**Work request**
Could you output only the lines from the one containing "Click the Apply button" through the last line of the data, both included?

════════

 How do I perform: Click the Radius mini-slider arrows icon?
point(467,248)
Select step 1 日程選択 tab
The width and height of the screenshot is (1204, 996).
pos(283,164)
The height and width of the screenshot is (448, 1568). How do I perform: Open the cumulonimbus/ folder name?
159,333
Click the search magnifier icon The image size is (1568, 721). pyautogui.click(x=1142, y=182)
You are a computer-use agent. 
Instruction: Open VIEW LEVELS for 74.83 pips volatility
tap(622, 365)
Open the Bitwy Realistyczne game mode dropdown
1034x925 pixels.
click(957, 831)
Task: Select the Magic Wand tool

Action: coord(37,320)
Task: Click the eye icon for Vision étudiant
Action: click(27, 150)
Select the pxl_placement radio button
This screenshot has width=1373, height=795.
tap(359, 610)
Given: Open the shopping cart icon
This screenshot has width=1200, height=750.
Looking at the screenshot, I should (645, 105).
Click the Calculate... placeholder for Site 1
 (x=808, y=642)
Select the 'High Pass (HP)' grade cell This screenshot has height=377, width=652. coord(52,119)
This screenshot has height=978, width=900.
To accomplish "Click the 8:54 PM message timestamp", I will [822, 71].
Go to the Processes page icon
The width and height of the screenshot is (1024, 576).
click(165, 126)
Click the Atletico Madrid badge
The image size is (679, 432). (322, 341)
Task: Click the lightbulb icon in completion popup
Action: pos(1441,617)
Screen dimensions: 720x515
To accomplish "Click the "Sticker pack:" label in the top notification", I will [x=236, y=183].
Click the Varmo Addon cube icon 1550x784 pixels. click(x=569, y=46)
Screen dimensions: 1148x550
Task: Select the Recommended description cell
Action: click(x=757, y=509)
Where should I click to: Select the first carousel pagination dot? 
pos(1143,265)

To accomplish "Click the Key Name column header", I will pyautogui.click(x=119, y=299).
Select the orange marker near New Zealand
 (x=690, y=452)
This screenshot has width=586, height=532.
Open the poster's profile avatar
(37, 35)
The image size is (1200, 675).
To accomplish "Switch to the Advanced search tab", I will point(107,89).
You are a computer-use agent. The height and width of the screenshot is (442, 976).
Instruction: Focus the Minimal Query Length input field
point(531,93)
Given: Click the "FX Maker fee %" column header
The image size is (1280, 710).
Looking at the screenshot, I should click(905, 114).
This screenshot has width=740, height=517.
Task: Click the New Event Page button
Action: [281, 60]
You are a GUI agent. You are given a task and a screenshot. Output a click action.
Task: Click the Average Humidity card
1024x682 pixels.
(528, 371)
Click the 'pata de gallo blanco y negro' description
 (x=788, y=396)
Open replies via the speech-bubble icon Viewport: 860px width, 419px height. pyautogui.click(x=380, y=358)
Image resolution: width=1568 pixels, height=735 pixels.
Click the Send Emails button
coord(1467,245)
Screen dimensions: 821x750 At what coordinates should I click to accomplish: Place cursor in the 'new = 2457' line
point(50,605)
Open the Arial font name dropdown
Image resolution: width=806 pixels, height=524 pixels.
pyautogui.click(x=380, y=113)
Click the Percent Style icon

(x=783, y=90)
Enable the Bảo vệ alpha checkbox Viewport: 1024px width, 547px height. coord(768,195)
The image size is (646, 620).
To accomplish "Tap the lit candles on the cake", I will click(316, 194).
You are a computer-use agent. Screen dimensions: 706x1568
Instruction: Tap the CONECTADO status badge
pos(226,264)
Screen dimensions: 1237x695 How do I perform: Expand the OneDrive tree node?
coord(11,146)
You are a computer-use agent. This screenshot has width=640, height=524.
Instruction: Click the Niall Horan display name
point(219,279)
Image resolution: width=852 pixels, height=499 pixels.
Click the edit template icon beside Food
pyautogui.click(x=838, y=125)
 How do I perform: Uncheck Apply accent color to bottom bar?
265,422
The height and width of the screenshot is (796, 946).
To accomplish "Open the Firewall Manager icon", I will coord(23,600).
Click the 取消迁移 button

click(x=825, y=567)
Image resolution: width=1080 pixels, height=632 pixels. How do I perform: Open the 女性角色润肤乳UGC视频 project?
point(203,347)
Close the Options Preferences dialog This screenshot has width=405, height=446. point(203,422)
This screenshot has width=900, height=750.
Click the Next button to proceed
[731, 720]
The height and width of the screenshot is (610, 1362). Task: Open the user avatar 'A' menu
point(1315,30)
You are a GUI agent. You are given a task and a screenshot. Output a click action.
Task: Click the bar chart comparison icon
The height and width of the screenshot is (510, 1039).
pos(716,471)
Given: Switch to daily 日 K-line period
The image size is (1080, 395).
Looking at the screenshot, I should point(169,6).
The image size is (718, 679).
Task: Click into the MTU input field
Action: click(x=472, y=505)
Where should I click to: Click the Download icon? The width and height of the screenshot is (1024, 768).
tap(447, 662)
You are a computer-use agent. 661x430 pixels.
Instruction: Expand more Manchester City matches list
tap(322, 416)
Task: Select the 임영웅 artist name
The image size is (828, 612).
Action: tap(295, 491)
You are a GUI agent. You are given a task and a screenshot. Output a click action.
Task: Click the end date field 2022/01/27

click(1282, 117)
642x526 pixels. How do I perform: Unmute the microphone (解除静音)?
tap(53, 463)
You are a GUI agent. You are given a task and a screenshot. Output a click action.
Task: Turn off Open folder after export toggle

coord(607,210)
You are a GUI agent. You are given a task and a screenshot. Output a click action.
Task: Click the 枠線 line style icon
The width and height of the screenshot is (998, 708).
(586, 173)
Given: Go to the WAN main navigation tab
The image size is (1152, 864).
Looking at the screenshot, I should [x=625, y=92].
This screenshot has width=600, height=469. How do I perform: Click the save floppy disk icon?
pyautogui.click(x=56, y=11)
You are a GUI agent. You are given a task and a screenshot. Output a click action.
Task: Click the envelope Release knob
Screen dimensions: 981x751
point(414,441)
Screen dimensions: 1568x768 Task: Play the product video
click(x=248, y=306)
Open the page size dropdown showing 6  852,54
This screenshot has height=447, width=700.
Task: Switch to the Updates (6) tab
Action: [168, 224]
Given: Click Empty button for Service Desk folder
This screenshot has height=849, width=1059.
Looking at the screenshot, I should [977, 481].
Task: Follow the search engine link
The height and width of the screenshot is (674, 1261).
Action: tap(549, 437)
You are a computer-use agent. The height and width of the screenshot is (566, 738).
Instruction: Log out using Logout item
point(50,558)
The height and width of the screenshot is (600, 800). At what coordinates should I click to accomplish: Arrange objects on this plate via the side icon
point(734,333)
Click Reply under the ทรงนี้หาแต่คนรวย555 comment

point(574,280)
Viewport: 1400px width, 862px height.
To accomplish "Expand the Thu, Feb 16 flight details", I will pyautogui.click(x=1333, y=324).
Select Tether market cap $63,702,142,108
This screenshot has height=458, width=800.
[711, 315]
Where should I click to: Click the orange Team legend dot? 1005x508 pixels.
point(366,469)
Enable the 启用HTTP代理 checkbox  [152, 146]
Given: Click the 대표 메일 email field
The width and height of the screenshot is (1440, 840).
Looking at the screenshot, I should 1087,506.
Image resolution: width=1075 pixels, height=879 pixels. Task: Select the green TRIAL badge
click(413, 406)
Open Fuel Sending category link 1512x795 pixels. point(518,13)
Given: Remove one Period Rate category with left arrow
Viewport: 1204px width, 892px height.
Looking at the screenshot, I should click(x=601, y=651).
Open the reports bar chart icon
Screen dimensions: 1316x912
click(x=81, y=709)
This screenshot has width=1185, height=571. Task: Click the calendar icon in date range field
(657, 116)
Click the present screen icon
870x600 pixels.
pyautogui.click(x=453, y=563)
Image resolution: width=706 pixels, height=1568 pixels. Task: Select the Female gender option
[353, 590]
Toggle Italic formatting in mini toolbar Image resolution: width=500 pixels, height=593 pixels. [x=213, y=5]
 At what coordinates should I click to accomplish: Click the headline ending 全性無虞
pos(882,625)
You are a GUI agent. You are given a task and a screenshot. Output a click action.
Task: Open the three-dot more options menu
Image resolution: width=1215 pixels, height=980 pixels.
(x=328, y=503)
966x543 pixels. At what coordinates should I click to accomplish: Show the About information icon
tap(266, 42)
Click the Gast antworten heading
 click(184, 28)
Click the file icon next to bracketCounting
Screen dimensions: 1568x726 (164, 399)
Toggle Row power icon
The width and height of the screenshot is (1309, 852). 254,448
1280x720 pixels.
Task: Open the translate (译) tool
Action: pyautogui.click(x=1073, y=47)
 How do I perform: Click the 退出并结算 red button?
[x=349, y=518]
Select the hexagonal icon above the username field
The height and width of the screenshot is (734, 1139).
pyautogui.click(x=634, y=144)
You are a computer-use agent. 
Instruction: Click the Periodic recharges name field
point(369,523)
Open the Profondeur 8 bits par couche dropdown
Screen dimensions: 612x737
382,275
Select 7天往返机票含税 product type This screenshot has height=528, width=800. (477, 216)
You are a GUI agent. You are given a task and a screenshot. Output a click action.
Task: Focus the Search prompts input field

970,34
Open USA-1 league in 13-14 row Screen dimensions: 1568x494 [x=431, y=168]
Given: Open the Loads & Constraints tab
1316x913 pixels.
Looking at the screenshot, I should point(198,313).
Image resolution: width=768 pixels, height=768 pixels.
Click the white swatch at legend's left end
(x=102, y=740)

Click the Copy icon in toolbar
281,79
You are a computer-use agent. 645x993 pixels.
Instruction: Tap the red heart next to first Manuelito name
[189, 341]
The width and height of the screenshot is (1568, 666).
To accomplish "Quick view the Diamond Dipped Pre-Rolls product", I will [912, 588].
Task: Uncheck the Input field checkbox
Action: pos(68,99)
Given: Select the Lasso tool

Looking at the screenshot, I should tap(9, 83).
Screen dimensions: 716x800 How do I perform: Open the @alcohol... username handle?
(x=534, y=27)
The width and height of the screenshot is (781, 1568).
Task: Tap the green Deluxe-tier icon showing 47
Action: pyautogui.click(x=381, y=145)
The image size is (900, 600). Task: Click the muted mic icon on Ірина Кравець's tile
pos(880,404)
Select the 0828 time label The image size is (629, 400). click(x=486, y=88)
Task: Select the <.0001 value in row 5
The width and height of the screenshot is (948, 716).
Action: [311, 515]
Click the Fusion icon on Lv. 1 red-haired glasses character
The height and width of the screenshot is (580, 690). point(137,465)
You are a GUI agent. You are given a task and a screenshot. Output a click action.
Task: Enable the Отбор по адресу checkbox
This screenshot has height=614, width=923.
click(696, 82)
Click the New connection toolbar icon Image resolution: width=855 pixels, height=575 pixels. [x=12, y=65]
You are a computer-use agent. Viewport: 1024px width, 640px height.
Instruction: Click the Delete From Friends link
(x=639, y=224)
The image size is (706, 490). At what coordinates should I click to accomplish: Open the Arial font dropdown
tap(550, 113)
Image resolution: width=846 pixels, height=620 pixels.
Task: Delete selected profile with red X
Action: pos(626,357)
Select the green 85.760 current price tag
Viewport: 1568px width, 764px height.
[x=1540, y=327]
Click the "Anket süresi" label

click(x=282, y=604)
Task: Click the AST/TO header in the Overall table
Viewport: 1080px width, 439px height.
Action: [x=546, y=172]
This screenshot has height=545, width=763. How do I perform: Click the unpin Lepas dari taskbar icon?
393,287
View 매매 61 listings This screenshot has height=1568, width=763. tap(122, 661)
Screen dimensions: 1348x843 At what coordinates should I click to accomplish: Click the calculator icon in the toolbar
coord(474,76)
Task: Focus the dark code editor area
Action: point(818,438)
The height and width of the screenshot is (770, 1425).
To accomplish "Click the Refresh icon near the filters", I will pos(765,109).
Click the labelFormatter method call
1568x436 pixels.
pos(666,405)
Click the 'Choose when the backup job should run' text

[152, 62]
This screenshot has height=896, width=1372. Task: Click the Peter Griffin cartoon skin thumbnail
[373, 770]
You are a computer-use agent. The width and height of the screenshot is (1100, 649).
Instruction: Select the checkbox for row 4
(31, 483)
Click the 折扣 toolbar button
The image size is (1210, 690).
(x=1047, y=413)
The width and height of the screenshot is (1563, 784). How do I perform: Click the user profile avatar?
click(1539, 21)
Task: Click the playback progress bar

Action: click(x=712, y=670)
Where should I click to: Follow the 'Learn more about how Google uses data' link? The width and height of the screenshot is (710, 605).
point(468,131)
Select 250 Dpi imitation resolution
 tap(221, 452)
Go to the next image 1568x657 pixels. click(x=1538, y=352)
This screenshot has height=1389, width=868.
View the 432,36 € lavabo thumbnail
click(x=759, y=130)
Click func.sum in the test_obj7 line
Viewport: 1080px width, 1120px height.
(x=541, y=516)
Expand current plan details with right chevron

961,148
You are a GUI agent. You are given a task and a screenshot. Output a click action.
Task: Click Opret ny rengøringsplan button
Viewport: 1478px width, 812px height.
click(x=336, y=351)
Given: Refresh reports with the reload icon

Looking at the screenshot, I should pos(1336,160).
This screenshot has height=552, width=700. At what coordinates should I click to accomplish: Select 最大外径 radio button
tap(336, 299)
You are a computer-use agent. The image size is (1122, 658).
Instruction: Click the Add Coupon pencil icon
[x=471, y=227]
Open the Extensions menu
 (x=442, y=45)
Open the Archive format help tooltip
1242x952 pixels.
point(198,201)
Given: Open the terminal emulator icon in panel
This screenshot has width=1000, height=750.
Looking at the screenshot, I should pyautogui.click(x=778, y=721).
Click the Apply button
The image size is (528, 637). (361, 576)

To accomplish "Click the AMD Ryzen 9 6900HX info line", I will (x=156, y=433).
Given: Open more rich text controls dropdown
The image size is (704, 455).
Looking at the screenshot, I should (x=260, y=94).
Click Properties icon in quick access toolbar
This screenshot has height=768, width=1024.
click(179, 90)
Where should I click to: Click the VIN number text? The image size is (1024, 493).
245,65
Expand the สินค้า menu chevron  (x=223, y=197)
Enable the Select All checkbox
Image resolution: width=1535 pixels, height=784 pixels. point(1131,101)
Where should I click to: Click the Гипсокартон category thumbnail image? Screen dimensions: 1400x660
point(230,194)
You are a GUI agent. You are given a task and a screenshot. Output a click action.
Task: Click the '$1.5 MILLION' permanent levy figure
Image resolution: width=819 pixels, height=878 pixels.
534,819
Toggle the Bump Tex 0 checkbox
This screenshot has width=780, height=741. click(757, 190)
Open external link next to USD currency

════════

**Answer to the exercise**
Click the Apply button
The image size is (528, 637). (361, 576)

To accomplish "Click the AMD Ryzen 9 6900HX info line", I will (x=156, y=433).
Given: Open more rich text controls dropdown
The image size is (704, 455).
Looking at the screenshot, I should (x=260, y=94).
Click Properties icon in quick access toolbar
This screenshot has height=768, width=1024.
click(179, 90)
Where should I click to: Click the VIN number text? The image size is (1024, 493).
245,65
Expand the สินค้า menu chevron  (x=223, y=197)
Enable the Select All checkbox
Image resolution: width=1535 pixels, height=784 pixels. point(1131,101)
Where should I click to: Click the Гипсокартон category thumbnail image? Screen dimensions: 1400x660
point(230,194)
You are a GUI agent. You are given a task and a screenshot. Output a click action.
Task: Click the '$1.5 MILLION' permanent levy figure
Image resolution: width=819 pixels, height=878 pixels.
534,819
Toggle the Bump Tex 0 checkbox
This screenshot has width=780, height=741. click(757, 190)
Open external link next to USD currency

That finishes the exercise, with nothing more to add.